Exercise goal => Convert the rows from the line with "coordinates (74, 277)." to the line with "close-button is located" into a two-column CSV with the headers input and output. Make one line per row, and put each field in double quotes with any line breaks replaced by spaces.

(Saved entries)
Segment Open
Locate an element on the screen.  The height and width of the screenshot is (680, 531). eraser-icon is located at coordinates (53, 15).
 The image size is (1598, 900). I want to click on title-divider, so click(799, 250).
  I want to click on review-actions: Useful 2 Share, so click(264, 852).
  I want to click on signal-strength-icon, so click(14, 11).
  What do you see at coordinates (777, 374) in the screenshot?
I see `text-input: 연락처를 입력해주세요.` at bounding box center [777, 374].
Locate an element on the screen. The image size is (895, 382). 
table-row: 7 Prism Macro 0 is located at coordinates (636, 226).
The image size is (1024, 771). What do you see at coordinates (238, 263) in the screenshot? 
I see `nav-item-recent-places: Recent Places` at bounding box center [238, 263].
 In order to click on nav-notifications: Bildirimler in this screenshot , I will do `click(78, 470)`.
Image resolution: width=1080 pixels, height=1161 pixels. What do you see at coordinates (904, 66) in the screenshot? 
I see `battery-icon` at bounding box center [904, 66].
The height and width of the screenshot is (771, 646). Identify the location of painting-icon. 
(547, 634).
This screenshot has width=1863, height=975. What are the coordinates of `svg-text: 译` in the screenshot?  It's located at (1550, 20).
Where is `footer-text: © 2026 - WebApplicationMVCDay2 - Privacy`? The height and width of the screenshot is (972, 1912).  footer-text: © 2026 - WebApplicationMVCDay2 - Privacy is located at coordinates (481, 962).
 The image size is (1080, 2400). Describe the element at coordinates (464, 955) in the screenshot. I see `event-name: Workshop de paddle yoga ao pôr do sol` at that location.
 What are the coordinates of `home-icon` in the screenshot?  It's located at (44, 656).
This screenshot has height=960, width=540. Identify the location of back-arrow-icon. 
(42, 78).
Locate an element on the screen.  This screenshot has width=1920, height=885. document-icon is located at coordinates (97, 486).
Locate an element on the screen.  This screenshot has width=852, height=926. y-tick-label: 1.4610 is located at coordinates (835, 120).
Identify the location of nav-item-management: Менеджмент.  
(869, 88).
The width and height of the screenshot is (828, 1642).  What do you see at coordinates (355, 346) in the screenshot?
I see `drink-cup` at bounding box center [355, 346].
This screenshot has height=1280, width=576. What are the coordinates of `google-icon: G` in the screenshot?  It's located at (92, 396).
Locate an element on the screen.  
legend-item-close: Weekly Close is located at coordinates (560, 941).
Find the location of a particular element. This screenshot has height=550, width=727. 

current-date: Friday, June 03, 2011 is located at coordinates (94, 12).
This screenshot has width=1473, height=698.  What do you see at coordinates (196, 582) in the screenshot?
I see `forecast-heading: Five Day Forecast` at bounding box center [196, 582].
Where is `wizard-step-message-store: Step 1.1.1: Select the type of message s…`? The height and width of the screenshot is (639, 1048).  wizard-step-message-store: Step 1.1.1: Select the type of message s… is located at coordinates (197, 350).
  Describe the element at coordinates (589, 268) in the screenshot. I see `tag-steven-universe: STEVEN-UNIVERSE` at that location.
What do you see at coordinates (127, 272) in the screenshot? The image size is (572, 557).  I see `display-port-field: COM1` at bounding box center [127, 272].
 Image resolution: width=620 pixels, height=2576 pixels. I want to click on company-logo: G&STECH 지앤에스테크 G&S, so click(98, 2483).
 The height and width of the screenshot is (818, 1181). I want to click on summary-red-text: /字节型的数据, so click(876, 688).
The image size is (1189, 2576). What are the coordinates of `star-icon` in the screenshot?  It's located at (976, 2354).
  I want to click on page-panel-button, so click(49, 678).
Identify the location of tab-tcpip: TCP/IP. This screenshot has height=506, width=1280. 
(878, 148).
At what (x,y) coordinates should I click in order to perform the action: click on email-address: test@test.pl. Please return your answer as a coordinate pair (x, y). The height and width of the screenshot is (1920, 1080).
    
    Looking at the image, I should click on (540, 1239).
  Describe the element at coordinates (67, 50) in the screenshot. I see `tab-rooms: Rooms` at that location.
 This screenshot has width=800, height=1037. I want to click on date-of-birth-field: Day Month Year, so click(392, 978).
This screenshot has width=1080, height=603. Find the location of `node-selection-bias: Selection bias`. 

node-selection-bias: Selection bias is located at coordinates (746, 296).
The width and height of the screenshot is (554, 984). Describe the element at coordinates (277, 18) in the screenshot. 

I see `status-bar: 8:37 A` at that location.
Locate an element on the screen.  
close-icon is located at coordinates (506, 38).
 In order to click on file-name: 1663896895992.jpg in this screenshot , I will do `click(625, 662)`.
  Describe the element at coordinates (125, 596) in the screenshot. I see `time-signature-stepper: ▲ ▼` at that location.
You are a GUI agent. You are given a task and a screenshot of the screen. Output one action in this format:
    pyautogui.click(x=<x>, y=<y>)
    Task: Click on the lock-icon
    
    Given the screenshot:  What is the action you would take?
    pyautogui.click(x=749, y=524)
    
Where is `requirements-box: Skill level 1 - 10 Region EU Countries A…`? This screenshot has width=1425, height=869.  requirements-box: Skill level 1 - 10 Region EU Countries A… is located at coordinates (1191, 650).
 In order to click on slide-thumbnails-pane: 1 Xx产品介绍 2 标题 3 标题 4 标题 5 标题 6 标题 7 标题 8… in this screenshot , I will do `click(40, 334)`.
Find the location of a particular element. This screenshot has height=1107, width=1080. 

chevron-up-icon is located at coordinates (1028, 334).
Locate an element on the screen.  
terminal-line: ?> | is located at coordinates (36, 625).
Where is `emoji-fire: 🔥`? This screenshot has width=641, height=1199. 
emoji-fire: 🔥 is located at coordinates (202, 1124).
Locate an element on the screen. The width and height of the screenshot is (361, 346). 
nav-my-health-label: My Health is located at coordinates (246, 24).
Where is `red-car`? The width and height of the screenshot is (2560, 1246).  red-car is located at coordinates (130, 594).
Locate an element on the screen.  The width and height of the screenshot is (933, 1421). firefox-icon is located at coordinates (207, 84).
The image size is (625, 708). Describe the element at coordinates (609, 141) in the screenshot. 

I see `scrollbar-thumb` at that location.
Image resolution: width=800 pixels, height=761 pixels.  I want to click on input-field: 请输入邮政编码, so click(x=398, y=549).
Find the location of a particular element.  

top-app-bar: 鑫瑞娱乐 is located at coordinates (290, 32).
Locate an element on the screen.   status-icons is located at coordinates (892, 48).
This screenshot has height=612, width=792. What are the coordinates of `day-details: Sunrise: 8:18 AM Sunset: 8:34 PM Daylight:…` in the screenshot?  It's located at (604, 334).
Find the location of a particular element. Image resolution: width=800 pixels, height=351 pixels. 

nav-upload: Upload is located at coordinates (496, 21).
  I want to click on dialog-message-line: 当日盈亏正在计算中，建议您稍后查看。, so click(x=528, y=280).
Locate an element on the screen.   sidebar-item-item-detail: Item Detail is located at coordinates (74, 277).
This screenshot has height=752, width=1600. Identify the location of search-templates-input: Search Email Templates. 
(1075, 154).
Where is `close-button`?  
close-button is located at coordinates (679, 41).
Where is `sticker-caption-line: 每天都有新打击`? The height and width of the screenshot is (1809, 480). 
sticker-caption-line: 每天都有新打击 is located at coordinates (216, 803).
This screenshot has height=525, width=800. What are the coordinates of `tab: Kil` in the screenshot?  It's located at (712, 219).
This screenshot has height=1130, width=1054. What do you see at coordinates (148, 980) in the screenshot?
Segment Closed
Task result =>
input,output
"Locate an element on the screen.","sidebar-item-item-detail: Item Detail is located at coordinates (74, 277)."
"This screenshot has height=752, width=1600. Identify the location of search-templates-input: Search Email Templates.","(1075, 154)."
"Where is `close-button`?","close-button is located at coordinates (679, 41)."